Accusations de Jean-François Kouassi contre Anne Ouloto : pourquoi la justice s’en mêle selon Jean Bonin
L'affaire Anne Ouloto fait réagir Jean Bonin. Le juriste analyse les accusations de Jean-François Kouassi contre la ministre de la Fonction publique. Décryptage.
L'affaire Anne Ouloto secoue la sphère politique ivoirienne depuis quelques jours. Tout est parti d'une publication sur les réseaux sociaux où Jean-François Kouassi accuse directement la ministre de la Fonction publique de « vendre les concours » et de favoriser ses protégés. Pour Jean Bonin, président du FIER et juriste reconnu, ces propos sortent du cadre de la simple critique politique pour entrer dans celui, bien plus risqué, du tribunal.
« Ces propos imputent personnellement et directement à Mme Anne Désirée Ouloto des faits précis », explique Jean Bonin. Selon lui, pointer du doigt une autorité pour trafic d'influence ou corruption sans preuves tangibles ne relève plus du débat d'idées, mais d'une attaque frontale contre l'honneur d'une femme qui a bâti sa carrière sur la probité. L'affaire Anne Ouloto pose ainsi la question de la responsabilité des citoyens sur internet.

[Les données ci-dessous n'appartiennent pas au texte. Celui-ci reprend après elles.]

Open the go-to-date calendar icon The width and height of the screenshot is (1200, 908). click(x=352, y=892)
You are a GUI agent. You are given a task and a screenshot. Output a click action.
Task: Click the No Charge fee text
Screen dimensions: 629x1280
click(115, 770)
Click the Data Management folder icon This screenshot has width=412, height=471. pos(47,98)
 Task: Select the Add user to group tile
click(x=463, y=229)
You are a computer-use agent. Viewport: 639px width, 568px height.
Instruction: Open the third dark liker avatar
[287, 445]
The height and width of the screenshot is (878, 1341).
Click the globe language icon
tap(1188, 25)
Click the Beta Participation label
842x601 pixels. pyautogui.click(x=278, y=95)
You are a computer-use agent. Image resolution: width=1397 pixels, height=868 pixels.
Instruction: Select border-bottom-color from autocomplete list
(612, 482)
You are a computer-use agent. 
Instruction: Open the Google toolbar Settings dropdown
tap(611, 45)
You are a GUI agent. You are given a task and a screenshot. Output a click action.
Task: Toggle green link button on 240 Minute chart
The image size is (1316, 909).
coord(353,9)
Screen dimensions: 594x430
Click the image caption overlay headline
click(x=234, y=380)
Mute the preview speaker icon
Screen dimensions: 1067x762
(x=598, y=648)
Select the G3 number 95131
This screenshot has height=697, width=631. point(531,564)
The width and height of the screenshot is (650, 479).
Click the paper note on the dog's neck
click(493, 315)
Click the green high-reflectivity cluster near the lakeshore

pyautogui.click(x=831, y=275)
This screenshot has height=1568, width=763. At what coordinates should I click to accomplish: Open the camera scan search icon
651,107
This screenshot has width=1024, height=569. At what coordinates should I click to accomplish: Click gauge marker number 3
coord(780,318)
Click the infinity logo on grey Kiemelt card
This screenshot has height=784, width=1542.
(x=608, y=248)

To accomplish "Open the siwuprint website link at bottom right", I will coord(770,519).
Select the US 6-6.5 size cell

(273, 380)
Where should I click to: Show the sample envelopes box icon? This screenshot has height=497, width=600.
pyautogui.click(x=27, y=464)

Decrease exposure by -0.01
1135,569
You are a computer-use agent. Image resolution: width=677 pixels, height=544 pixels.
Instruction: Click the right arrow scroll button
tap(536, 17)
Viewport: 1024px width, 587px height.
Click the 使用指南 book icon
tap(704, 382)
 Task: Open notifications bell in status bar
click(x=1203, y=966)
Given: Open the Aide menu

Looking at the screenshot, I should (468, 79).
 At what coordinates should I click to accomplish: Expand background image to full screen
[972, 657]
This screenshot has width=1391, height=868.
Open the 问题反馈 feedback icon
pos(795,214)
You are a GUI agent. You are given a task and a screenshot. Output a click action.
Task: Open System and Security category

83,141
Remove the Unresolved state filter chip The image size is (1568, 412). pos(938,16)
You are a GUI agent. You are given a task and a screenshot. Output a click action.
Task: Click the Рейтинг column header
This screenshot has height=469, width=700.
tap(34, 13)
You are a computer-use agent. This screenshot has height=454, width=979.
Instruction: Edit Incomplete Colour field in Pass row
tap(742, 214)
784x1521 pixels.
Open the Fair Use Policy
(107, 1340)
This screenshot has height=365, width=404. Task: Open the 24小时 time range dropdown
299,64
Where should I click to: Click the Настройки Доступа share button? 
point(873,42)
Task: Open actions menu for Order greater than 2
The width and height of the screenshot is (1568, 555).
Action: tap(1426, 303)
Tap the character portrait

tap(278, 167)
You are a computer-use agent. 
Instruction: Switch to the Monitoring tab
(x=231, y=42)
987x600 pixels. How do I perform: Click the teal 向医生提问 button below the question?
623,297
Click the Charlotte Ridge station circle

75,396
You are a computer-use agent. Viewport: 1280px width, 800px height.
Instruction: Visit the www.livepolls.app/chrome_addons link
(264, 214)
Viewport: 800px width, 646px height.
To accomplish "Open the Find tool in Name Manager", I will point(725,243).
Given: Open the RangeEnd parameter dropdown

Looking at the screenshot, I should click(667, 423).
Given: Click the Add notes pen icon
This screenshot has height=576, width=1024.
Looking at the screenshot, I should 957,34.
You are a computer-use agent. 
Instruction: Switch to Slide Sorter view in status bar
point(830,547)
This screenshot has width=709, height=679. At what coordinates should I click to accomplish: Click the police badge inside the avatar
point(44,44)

La fin de l'impunité sur Facebook ?
Dans son analyse, le juriste rappelle que la loi de 2013 sur la cybercriminalité en Côte d'Ivoire est très claire sur ce point. Si la liberté d'expression reste un pilier de la démocratie, elle s'arrête là où commence la calomnie. « L'imputation de faits non prouvés portant atteinte à l'honneur excède la liberté d'expression », souligne-t-il, s'appuyant sur des jurisprudences internationales et françaises pour étayer son propos.
Le fond du problème dans cette affaire Anne Ouloto, c'est l'absence de preuves fournies par l'accusateur. Pour Jean Bonin, le dépôt de plainte de la ministre est une démarche saine. Il ne s'agit pas de faire taire un opposant, mais de demander des comptes : « Il appartient désormais à M. Jean-François Kouassi de rapporter la preuve des faits graves qu'il impute personnellement à la ministre. »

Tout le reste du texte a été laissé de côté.